EXERCISE REQUIREMENTS -
Update the data below by replacing each occurrence of "How do I perform" with "How can I perform", leaving all other text unchanged.

TASK MATERIAL -
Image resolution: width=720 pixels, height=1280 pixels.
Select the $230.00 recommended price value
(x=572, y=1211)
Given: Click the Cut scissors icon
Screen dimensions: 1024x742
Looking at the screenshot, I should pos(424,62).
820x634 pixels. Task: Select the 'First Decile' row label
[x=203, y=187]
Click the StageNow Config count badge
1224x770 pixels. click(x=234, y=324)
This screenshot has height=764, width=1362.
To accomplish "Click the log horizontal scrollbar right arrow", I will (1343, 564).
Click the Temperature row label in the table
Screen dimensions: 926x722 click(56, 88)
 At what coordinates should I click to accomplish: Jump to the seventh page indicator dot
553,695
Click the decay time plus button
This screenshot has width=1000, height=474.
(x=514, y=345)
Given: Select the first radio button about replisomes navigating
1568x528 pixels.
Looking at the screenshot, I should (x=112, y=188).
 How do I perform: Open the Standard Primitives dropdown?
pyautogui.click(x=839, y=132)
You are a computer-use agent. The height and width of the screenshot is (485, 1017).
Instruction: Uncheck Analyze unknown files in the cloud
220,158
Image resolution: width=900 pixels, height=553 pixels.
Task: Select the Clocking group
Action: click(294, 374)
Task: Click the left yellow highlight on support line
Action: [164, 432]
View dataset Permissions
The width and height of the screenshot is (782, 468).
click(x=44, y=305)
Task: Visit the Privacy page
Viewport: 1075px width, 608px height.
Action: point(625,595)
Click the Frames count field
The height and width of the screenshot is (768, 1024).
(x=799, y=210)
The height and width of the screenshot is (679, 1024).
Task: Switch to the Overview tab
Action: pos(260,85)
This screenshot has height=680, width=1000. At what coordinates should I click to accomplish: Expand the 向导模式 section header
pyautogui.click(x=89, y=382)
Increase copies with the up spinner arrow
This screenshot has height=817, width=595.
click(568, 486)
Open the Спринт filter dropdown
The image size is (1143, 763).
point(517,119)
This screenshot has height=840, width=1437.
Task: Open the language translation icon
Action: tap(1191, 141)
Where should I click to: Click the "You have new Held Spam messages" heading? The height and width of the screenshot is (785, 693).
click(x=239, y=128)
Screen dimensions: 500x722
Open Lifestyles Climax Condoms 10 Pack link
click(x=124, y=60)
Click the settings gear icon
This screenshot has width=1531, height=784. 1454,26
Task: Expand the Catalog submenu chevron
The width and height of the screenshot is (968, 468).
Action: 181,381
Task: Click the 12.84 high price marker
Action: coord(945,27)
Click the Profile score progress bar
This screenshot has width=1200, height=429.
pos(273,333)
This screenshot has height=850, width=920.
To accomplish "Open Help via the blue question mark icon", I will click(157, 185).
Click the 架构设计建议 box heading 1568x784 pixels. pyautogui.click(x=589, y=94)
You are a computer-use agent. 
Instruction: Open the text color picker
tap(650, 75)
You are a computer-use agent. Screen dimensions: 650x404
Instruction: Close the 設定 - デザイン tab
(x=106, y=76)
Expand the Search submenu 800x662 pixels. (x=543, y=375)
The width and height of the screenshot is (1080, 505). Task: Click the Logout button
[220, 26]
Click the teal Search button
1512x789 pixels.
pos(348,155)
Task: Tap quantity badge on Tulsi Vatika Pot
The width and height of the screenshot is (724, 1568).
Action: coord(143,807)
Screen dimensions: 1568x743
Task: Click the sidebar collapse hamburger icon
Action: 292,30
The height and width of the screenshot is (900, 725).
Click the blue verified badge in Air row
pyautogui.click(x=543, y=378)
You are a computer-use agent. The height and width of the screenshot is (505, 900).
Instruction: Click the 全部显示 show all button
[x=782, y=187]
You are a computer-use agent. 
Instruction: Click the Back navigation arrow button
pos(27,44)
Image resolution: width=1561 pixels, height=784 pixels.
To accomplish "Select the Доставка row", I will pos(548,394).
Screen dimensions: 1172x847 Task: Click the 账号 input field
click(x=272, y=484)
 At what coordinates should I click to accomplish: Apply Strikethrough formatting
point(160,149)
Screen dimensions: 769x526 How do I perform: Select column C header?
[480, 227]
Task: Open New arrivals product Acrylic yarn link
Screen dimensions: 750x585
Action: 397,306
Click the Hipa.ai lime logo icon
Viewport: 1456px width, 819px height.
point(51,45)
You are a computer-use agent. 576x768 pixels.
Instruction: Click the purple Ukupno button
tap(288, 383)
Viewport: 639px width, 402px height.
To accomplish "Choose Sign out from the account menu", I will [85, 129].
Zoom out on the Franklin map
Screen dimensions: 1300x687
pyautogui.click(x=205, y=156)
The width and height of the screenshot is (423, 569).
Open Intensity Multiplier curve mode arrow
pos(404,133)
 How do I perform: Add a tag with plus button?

EXERCISE RESULT -
Image resolution: width=720 pixels, height=1280 pixels.
Select the $230.00 recommended price value
(x=572, y=1211)
Given: Click the Cut scissors icon
Screen dimensions: 1024x742
Looking at the screenshot, I should pos(424,62).
820x634 pixels. Task: Select the 'First Decile' row label
[x=203, y=187]
Click the StageNow Config count badge
1224x770 pixels. click(x=234, y=324)
This screenshot has height=764, width=1362.
To accomplish "Click the log horizontal scrollbar right arrow", I will (1343, 564).
Click the Temperature row label in the table
Screen dimensions: 926x722 click(56, 88)
 At what coordinates should I click to accomplish: Jump to the seventh page indicator dot
553,695
Click the decay time plus button
This screenshot has width=1000, height=474.
(x=514, y=345)
Given: Select the first radio button about replisomes navigating
1568x528 pixels.
Looking at the screenshot, I should (x=112, y=188).
 How can I perform: Open the Standard Primitives dropdown?
pyautogui.click(x=839, y=132)
You are a computer-use agent. The height and width of the screenshot is (485, 1017).
Instruction: Uncheck Analyze unknown files in the cloud
220,158
Image resolution: width=900 pixels, height=553 pixels.
Task: Select the Clocking group
Action: click(294, 374)
Task: Click the left yellow highlight on support line
Action: [164, 432]
View dataset Permissions
The width and height of the screenshot is (782, 468).
click(x=44, y=305)
Task: Visit the Privacy page
Viewport: 1075px width, 608px height.
Action: point(625,595)
Click the Frames count field
The height and width of the screenshot is (768, 1024).
(x=799, y=210)
The height and width of the screenshot is (679, 1024).
Task: Switch to the Overview tab
Action: pos(260,85)
This screenshot has height=680, width=1000. At what coordinates should I click to accomplish: Expand the 向导模式 section header
pyautogui.click(x=89, y=382)
Increase copies with the up spinner arrow
This screenshot has height=817, width=595.
click(568, 486)
Open the Спринт filter dropdown
The image size is (1143, 763).
point(517,119)
This screenshot has height=840, width=1437.
Task: Open the language translation icon
Action: tap(1191, 141)
Where should I click to: Click the "You have new Held Spam messages" heading? The height and width of the screenshot is (785, 693).
click(x=239, y=128)
Screen dimensions: 500x722
Open Lifestyles Climax Condoms 10 Pack link
click(x=124, y=60)
Click the settings gear icon
This screenshot has width=1531, height=784. 1454,26
Task: Expand the Catalog submenu chevron
The width and height of the screenshot is (968, 468).
Action: 181,381
Task: Click the 12.84 high price marker
Action: coord(945,27)
Click the Profile score progress bar
This screenshot has width=1200, height=429.
pos(273,333)
This screenshot has height=850, width=920.
To accomplish "Open Help via the blue question mark icon", I will click(157, 185).
Click the 架构设计建议 box heading 1568x784 pixels. pyautogui.click(x=589, y=94)
You are a computer-use agent. 
Instruction: Open the text color picker
tap(650, 75)
You are a computer-use agent. Screen dimensions: 650x404
Instruction: Close the 設定 - デザイン tab
(x=106, y=76)
Expand the Search submenu 800x662 pixels. (x=543, y=375)
The width and height of the screenshot is (1080, 505). Task: Click the Logout button
[220, 26]
Click the teal Search button
1512x789 pixels.
pos(348,155)
Task: Tap quantity badge on Tulsi Vatika Pot
The width and height of the screenshot is (724, 1568).
Action: coord(143,807)
Screen dimensions: 1568x743
Task: Click the sidebar collapse hamburger icon
Action: 292,30
The height and width of the screenshot is (900, 725).
Click the blue verified badge in Air row
pyautogui.click(x=543, y=378)
You are a computer-use agent. The height and width of the screenshot is (505, 900).
Instruction: Click the 全部显示 show all button
[x=782, y=187]
You are a computer-use agent. 
Instruction: Click the Back navigation arrow button
pos(27,44)
Image resolution: width=1561 pixels, height=784 pixels.
To accomplish "Select the Доставка row", I will pos(548,394).
Screen dimensions: 1172x847 Task: Click the 账号 input field
click(x=272, y=484)
 At what coordinates should I click to accomplish: Apply Strikethrough formatting
point(160,149)
Screen dimensions: 769x526 How can I perform: Select column C header?
[480, 227]
Task: Open New arrivals product Acrylic yarn link
Screen dimensions: 750x585
Action: 397,306
Click the Hipa.ai lime logo icon
Viewport: 1456px width, 819px height.
point(51,45)
You are a computer-use agent. 576x768 pixels.
Instruction: Click the purple Ukupno button
tap(288, 383)
Viewport: 639px width, 402px height.
To accomplish "Choose Sign out from the account menu", I will [85, 129].
Zoom out on the Franklin map
Screen dimensions: 1300x687
pyautogui.click(x=205, y=156)
The width and height of the screenshot is (423, 569).
Open Intensity Multiplier curve mode arrow
pos(404,133)
 How can I perform: Add a tag with plus button?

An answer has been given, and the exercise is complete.